4) I learned that one needs to go on through the pain. It is a bad idea—even a dangerous idea—to let myself go when I am waiting on something. I knew that going on was the best idea. I still had devotions, I prayed about what was going on, and I kept the house clean. I continued working at school. Maybe the biggest breakthrough was Tuesday night, where I forced myself to think about what an illustrated children’s version of the story of Barak and Sisera would be like, and refused to let myself dwell on what was going to happen to the cat. That drive translated to more productive times at school as well.

5) I guess I learned something about the stages of grief. I really did go through some anger. For a while I was having real difficulty coping with the fact that I had signed a paper allowing my cat to be killed. It’s funny because I don’t feel that way right now—it’s only a memory. Even at the time, I knew the decision was right and logical, but the emotions are very powerful. One has to maintain some rationality even in grief. Smashing the cat carrier would not have been appropriate. Nor was it appropriate to keep saying, “I killed my cat.” CJ told me not to say that, and he was right.

CJ said at one point that I should “internalize” what I was feeling. He meant that I should remember these things, especially when I interact with people who are hurting. Now I have an experience as an adult dealing with death. Of course the loss of a cat is nothing compared to the loss of a person. But this experience will have more value if I can learn from it—and if I must go through it, I want it to be useful.

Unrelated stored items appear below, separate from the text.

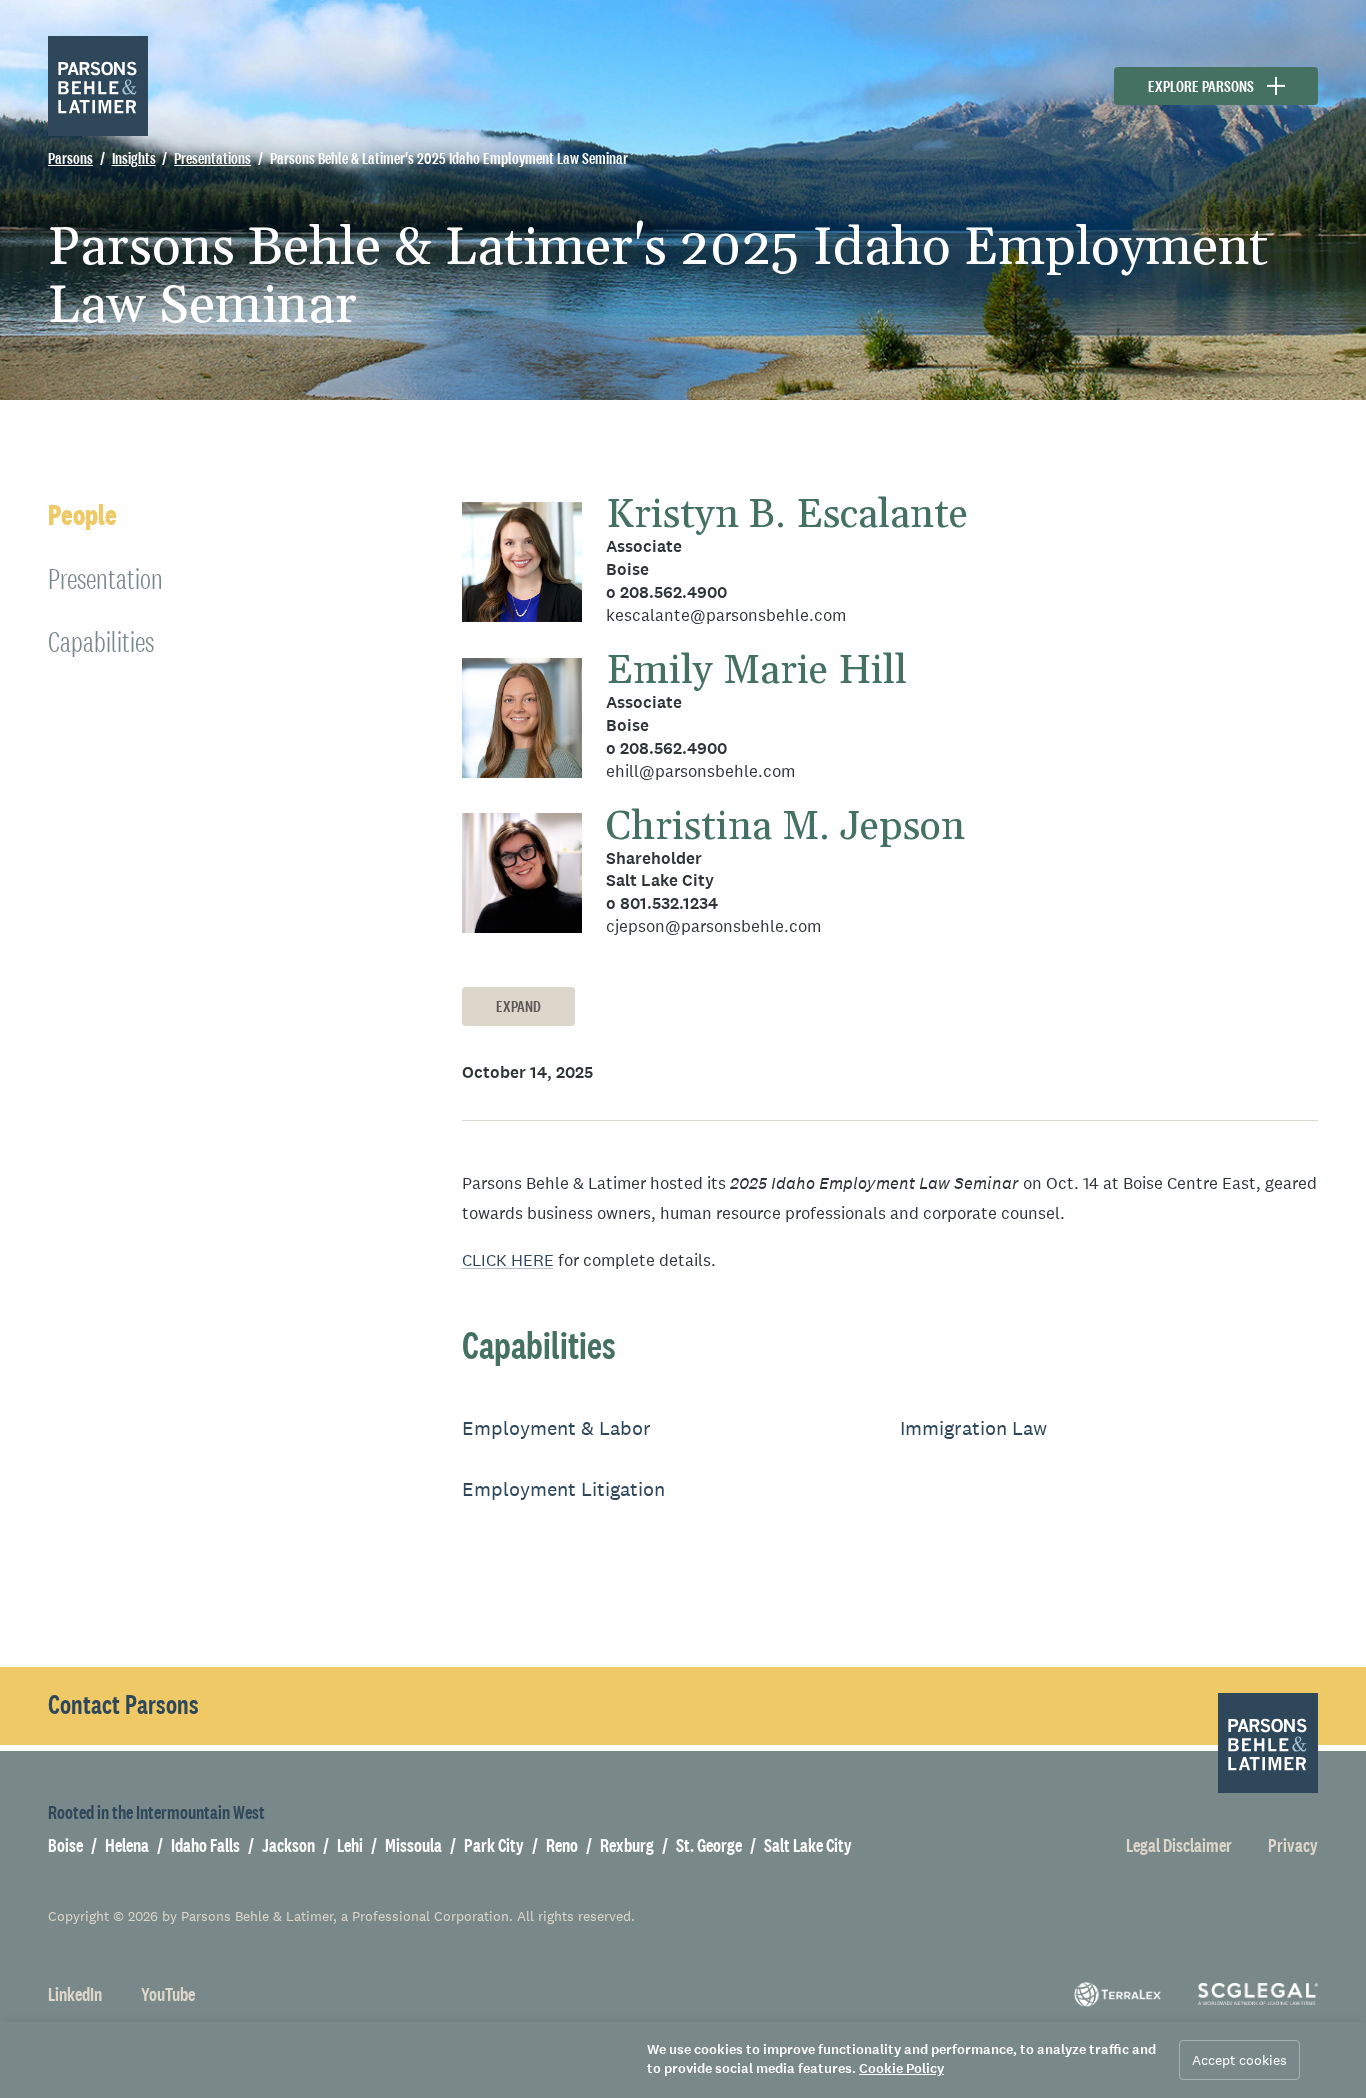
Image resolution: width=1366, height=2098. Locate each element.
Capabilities (101, 641)
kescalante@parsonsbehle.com (726, 615)
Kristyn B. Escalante (787, 515)
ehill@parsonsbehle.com (700, 771)
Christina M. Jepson (785, 827)
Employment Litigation (563, 1489)
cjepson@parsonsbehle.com (713, 926)
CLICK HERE (508, 1260)
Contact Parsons (123, 1705)
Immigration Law (973, 1428)
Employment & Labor (556, 1428)
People (82, 515)
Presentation (105, 578)
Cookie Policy (901, 2068)
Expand (518, 1006)
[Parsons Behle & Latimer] (98, 86)
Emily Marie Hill (756, 671)
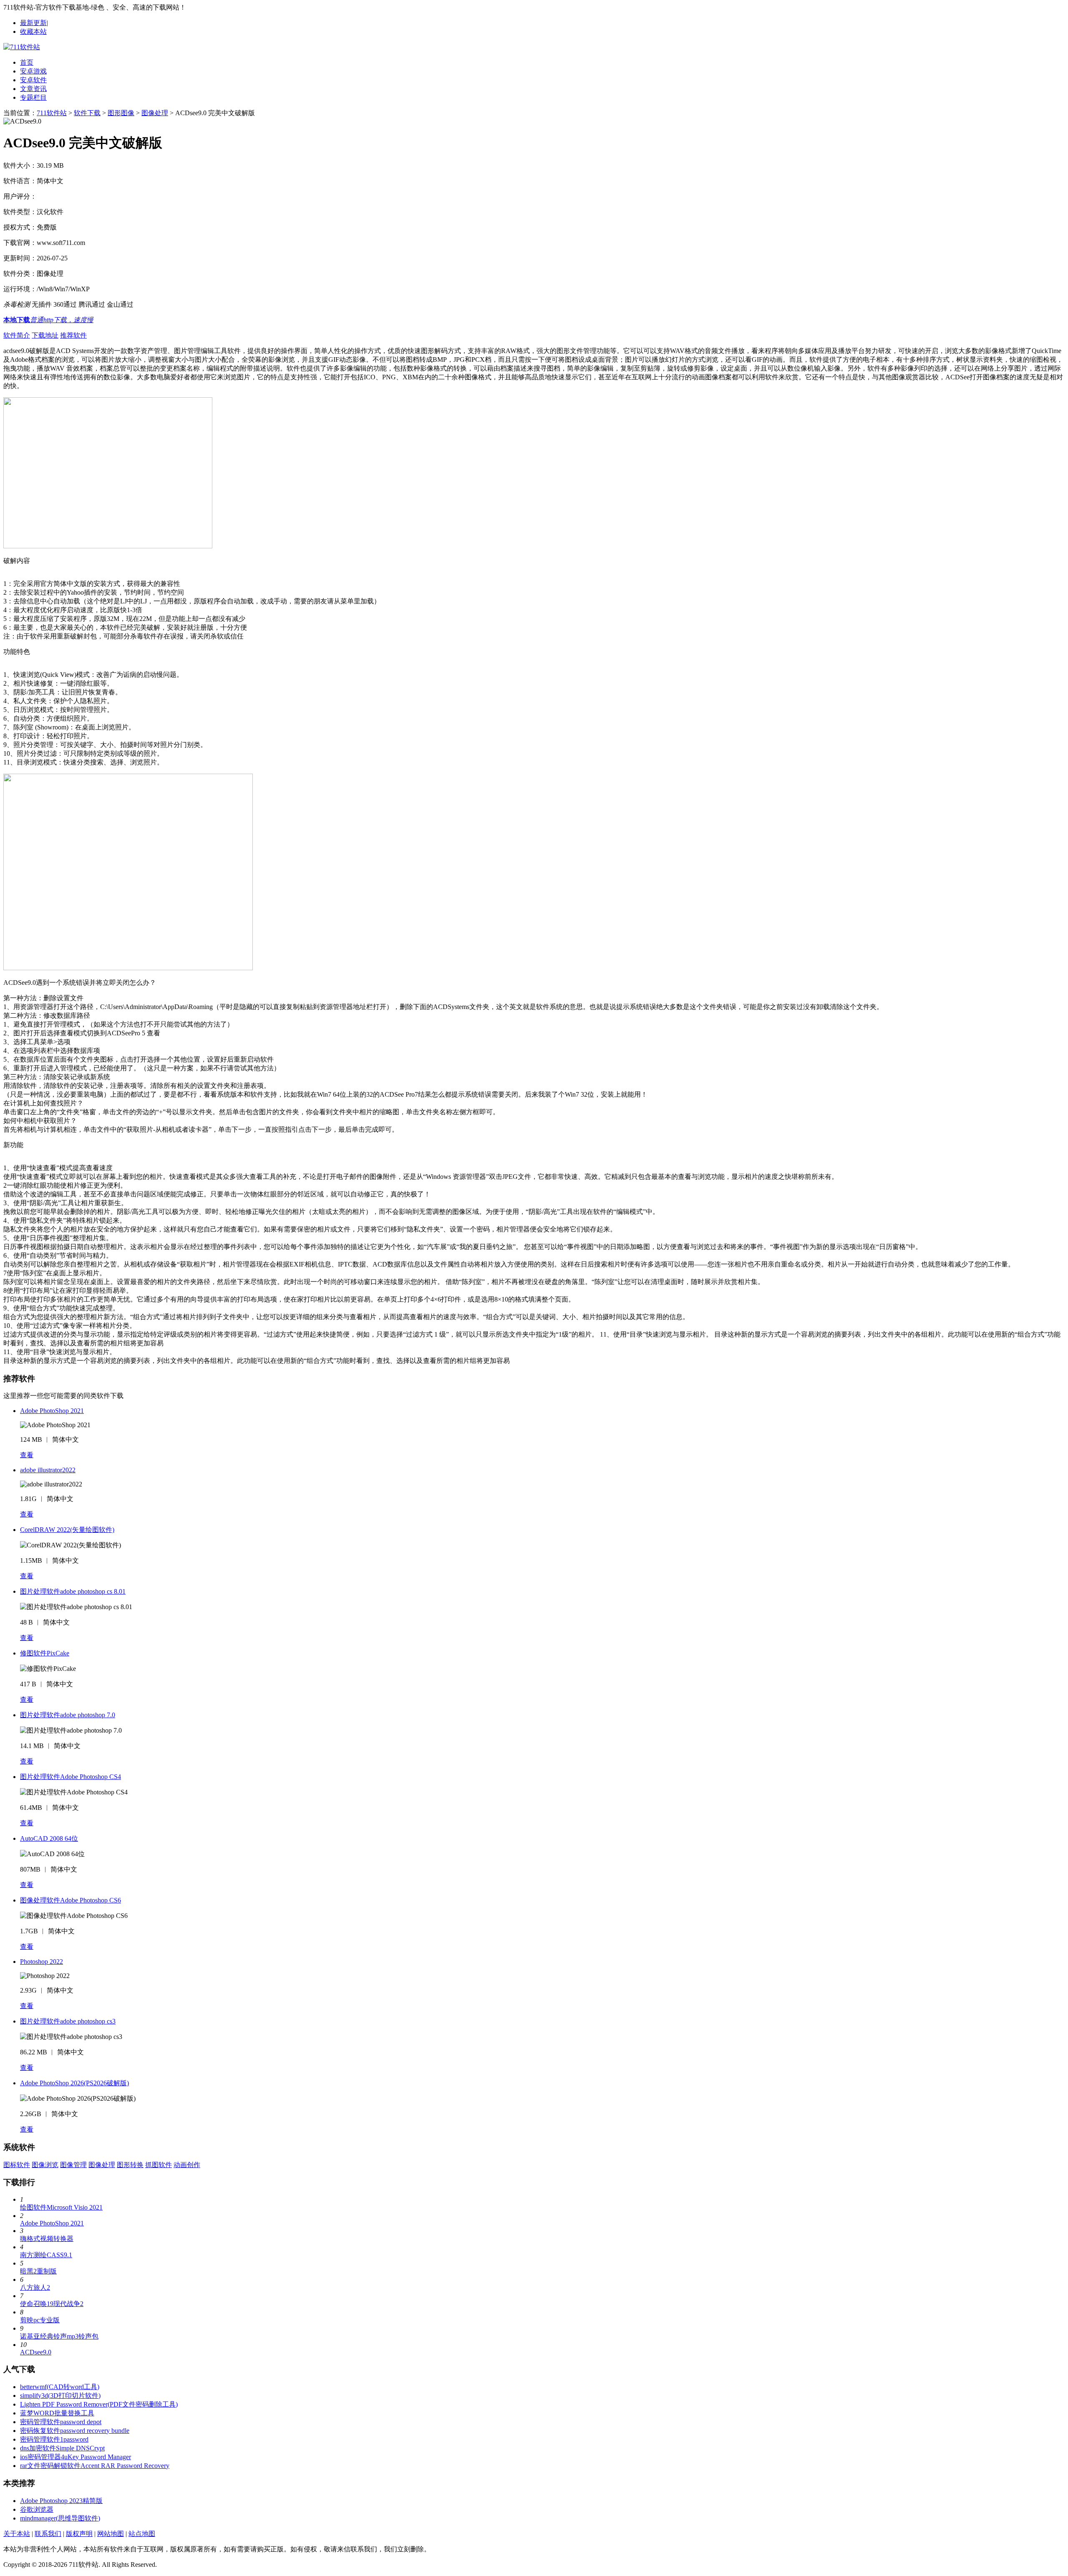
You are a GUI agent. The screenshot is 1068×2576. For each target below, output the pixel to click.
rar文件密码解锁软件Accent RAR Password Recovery (94, 2465)
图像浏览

I survived it, and that’s something. I had some conversation with the teacher across the hall from me this week. At one point I suggested that adversity does make one stronger—whatever doesn’t crush you makes you stronger (the testing of your faith?) and, as I told her, I won’t be crushed. Today she told me that I grieve well…on the way home, it occurred to me to hope wryly that I wouldn’t have many opportunities to practice.

Sometimes I wonder why…when some great event happens, something inside me asks God, “What do you want of me?” The answer that comes to me the soonest is from Micah 6:8: “And what does the Lord require of you? To walk justly, and to love mercy, and to walk humbly with your God.” And that’s it.